Most of these what you think are large hatcheries . They actually contract with many different farmers that supply the eggs that they hatch and ship. They have high standards for the folks that supply them the eggs.. It is not simple like you think. There are many breeds. and among those breeds are many strains . A good strains is a wonderful thing. Not just any old chicken, but ones that can have many years of breeding to get you the best of the best for your chosen breed.
I think the concern some have about large hatcheries is the lack of attention to detail on orders, and what happens to the male chicks. However, many of the larger hatcheries are great!

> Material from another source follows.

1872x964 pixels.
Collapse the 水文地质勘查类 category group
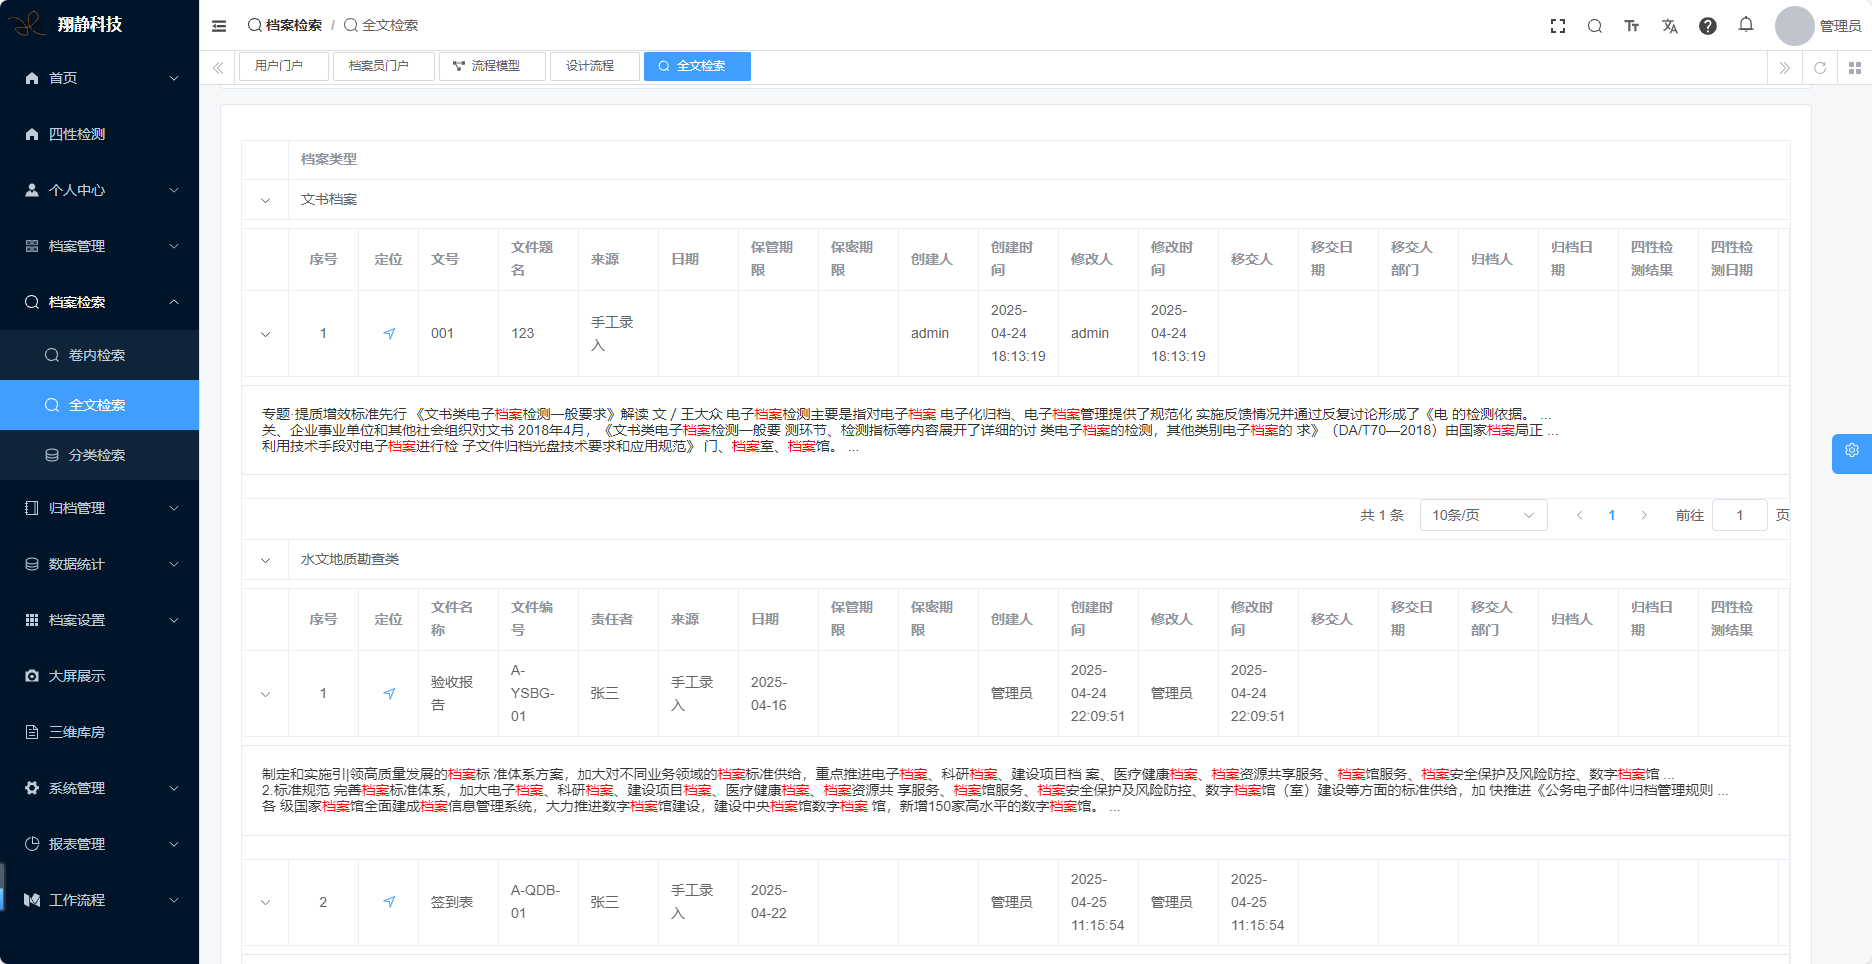[265, 560]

I am looking to move, so zoning may change, but my job keeps me near a too big metro area, thus evil zoning laws are difficult to dodge. Since the politicians who write such things know very little about food or agriculture, non chicken poultry (coturnix and waterfowl, though it is hard to get quiet waterfowl other than muscovies; bobwhite and other North American quail would tend to have state game law wrinkles, and are less productive in eggs). Since males of non Gallus birds are usually called "cocks," not "roosters," coturnix wouldn't be affected by rooster bans, making fértile eggs possible and meat production more affordable (with some capital improvements like an incubator, you can raise your own chicks once you have a colony, only needing to outsource occasionally to avoid inbreeding). So my interests are coturnix (esp. Jumbo Pharaoh for size and ease of sexing) and quiet breeds of waterfowl (muscovies for meat; I have heard mallard derived ducks produce more palatable eggs, & usually more of them, but I don't know how you avoid excessive quacking that gets noise complains from neighbors)
I would love ducks for my property but they are so loud- even the ones marketed as quiet can be so loud!